Tuesday, 31 January 2012

Bailouts and bonuses

Yesterday's article from Toby Young:
RBS shares fell 2.5% this morning, partly on the back of Stephen Hester's decision to waive his bonus. As Alistair Heath pointed out on the Today programme this morning, investors are clearly worried that from now on RBS will be subject to frequent political meddling and will no longer be run as a commercial business. What this means is that, thanks in part to the populist posturing of Ed Miliband and Chuka Umunna, as well as their anti-capitalist cheerleaders in the media, the bank is now worth £330m less than it was at close of play on Friday evening. So the leaders of the Labour Party haven't saved the British taxpayer £1m; they've cost the taxpayer £329m. Nice one, guys.

Stop Press: Turns out I was wrong about this. In fact, the British taxpayer has lost £900m from this bonus fiasco.
It is an impossible situation. On the one hand, it can't be right for the executives of loss-making state-owned enterprises to take home massive bonuses (most loss-making private sector enterprises don't pay bonuses at all). On the other, the banks cannot hope to recover and return to profitability with constant meddling from politicians. The only solution is not to bail banks out in the first place.

Two aspects of this sorry saga are worth highlighting, however.

The first (as noted by DK and others), is the staggering hypocrisy and shameless opportunism of the Labour party. It was Gordon Brown who bailed out the banks, with the enthusiastic support of the current leaders of the Labour Party. More than that, they seemingly agreed a contract that provides for the very bonus they're now denouncing.

The second item of note was captured beautifully in a tweet from @RyanCPS:
Anyone else wish our political leaders gave Hester's bonus-style scrutiny to every £1 million of state spending?


Daniel Hannan also covered the story of Hester's bonus:
Hester has done precisely what the Government brought him in to do, salvaging what he could from a wrecked bank and preparing it for privatization. The fall in the share price of RBS is hardly his fault: all bank shares have lost value, partly because of the eurozone crisis and partly because of the Government's own regulations. If anything, Hester's bonus is less generous than he might have expected on the basis of his contract and results. Yes, it's a larger sum than I'd have offered had I been the minister who agreed his contract; but, again, that's hardly his fault.

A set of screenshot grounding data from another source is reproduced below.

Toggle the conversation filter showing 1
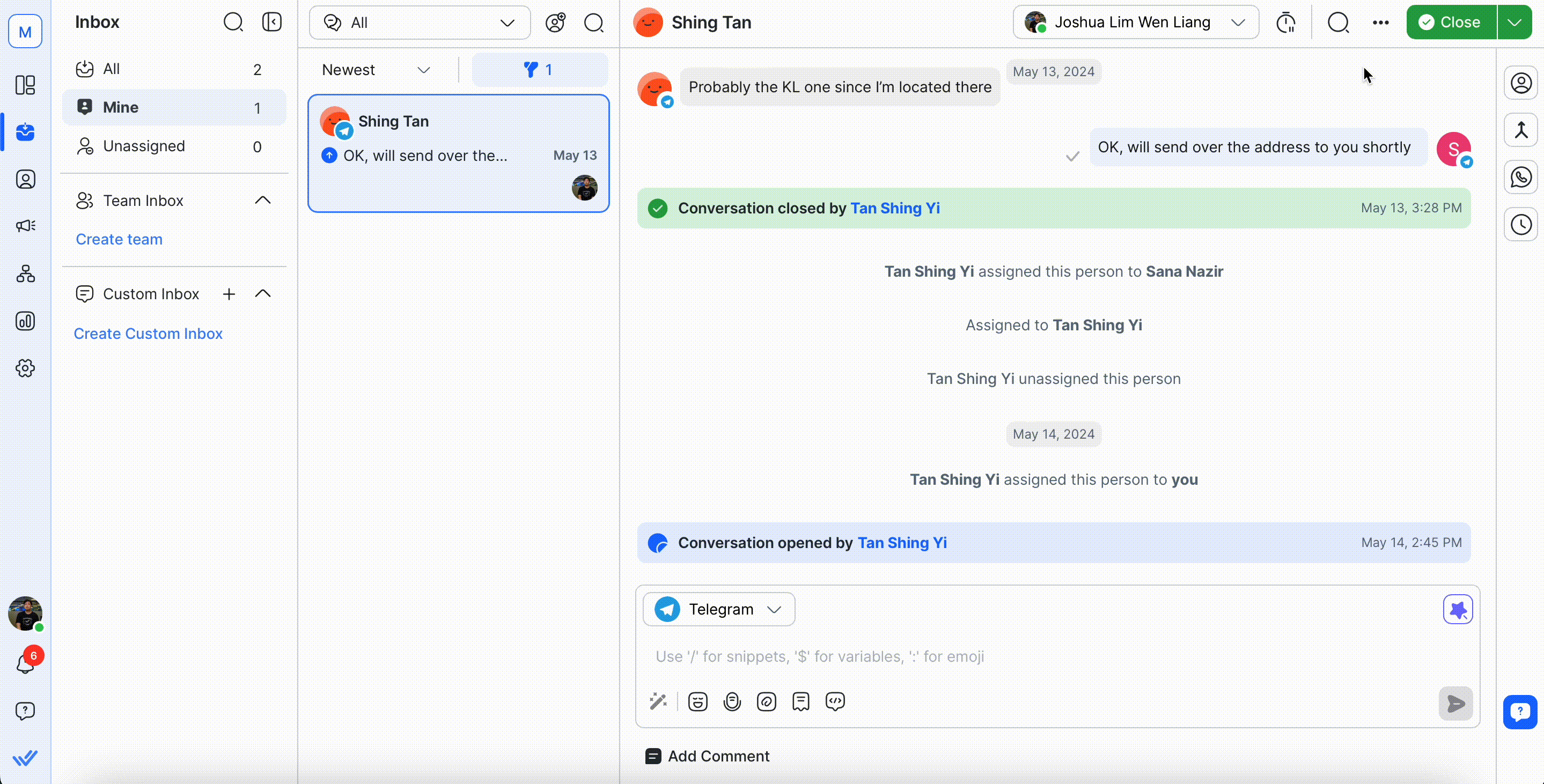1544x784 pixels. [540, 70]
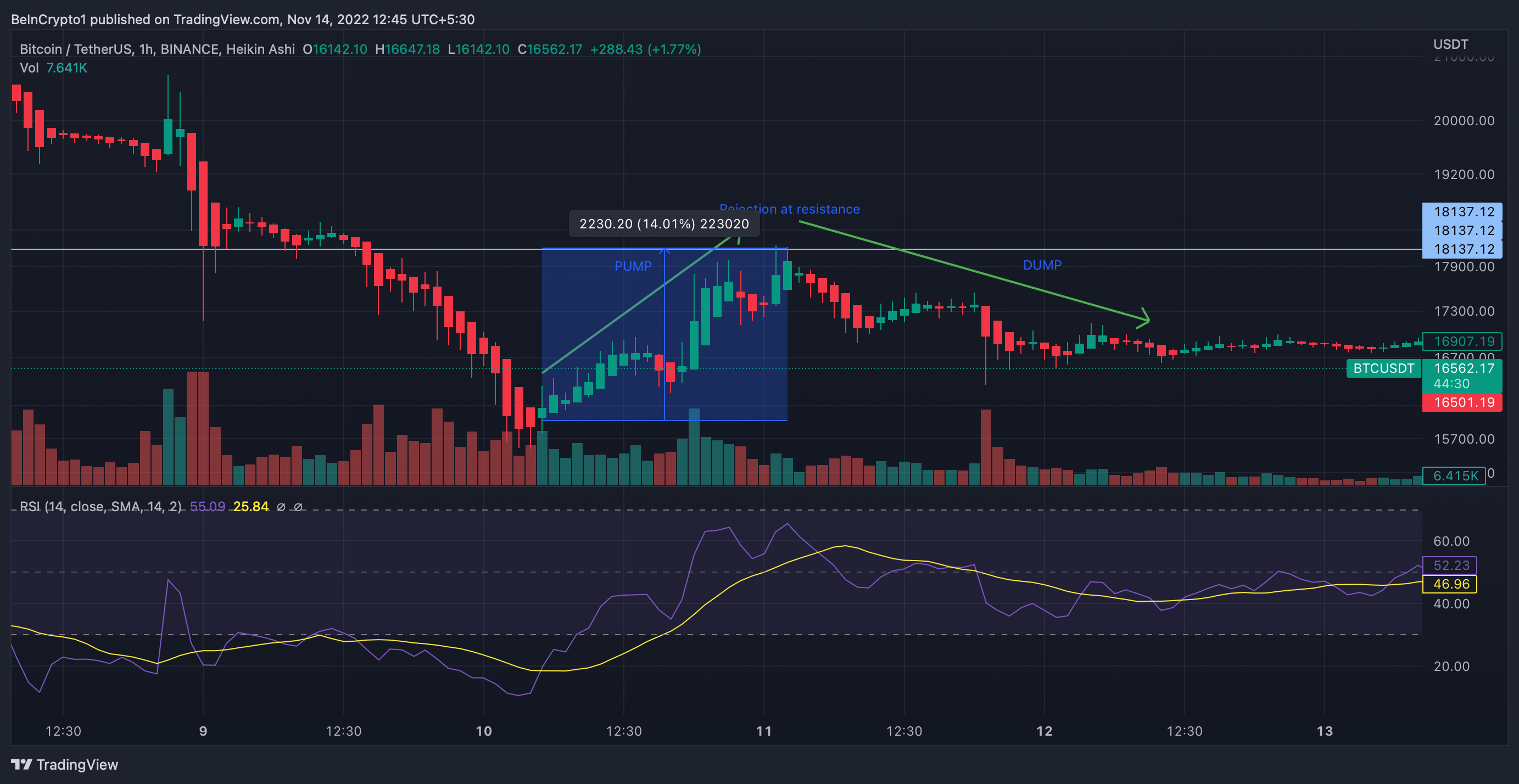The width and height of the screenshot is (1519, 784).
Task: Click the yellow 46.96 RSI average tag
Action: click(x=1450, y=584)

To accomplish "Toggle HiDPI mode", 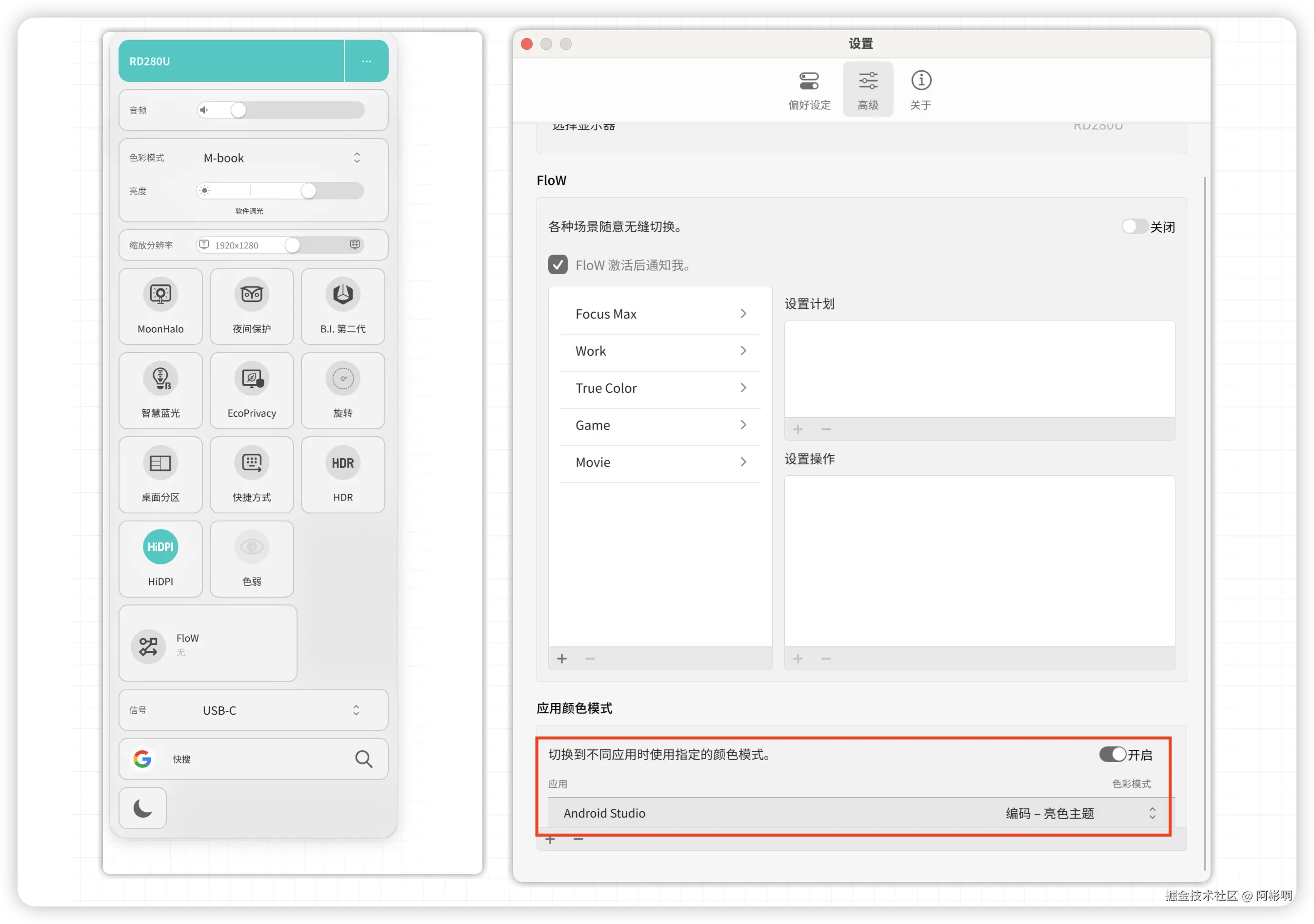I will point(160,558).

In any case, the bonus is the one part of his package that is performance-related, being payable in stock. If RBS shares rise, he gains, if they fall, he loses. I can't for the life of me understand why critics should have seized on this aspect of his remuneration, rather than the £1.2 million basic salary which he will receive regardless of whether the company prospers. The anti-bonus media campaigns have had the perverse effect of pushing banks into paying higher salaries – surely more objectionable than rewarding employees in proportion to their success.
All fair points.

I'll grant that many executive compensation schemes, especially in the financial sector, have used definitions of 'success' that don't align well with the long-term interests of the shareholders, but that's nobody's business but the shareholders (or at least it would be, if the government could resist their bailout urges).

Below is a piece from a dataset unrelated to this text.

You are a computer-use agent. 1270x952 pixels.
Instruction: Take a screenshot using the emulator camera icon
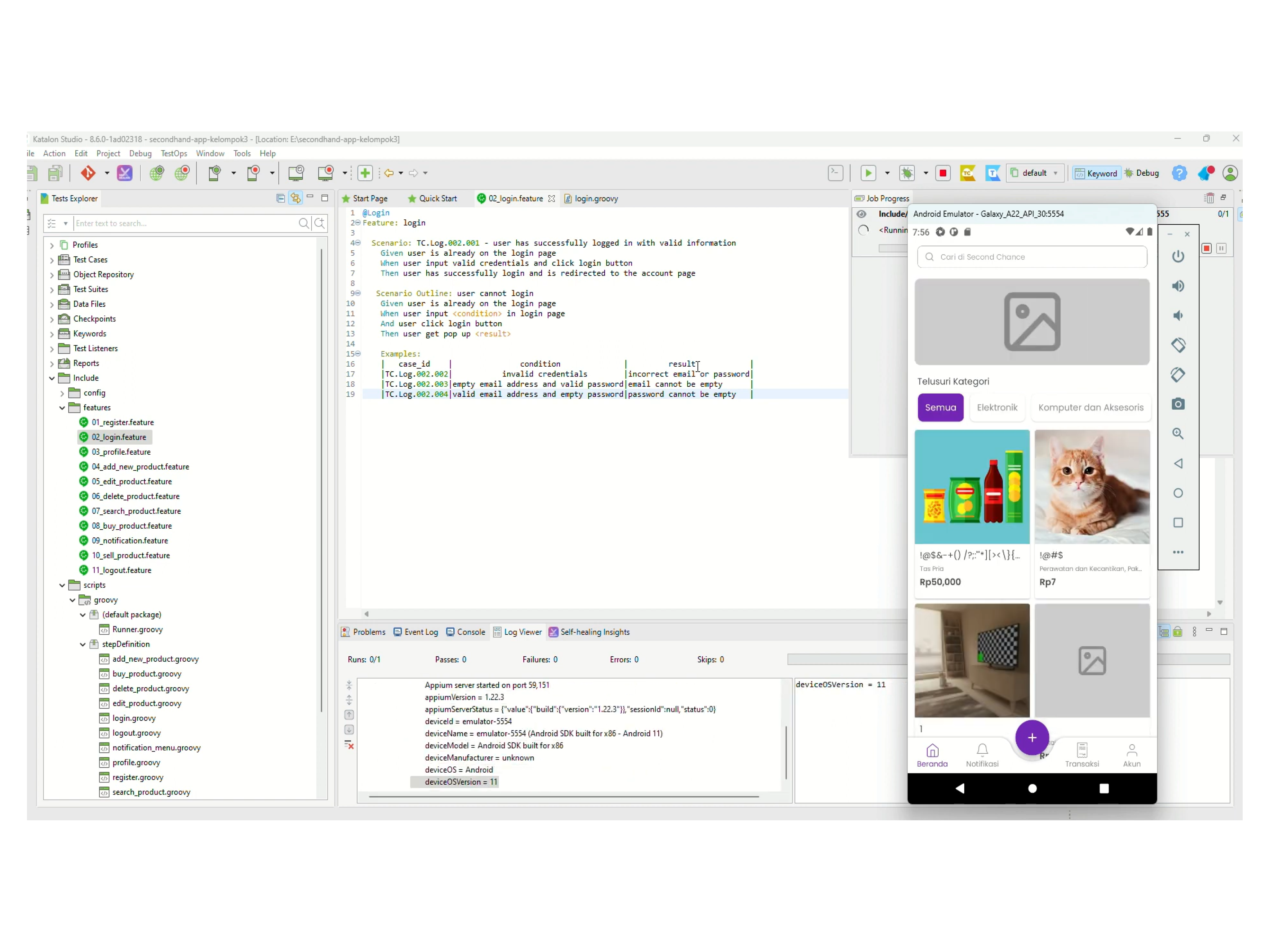(x=1178, y=404)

However, Hannan goes on to write something that strikes me as subtly but significantly wrong:
You might feel a legitimate resentment against RBS pay packages, even if they are not directly financed by taxpayers, but be relaxed about those in private banks. If so, I agree with you; but you and I are in the minority. Barclays' Bob Diamond was recently being criticised in almost exactly the same language as is Stephen Hester today. The fact that Barclays declined a bail-out, paid a premium to recapitalize privately and then outperformed the banks that had taken government cash, was lost in the general cry of 'why does anyone need that much?'
There are very few genuinely private banks, and Barclays is certainly not among them. All the major commercial banks suckle at the teat of the central bank. Even when they're not being explicitly bailed out, they're being heavily subsidised. That's not free enterprise, it's monetary socialism.

And though Barclays declined a bailout, they almost certainly benefited from the bailout of RBS, just as Goldman Sachs benefited from the bailout of AIG. It's impossible to say how things would have played out if all of the bad banks were allowed to go bust, but there would have been more justice.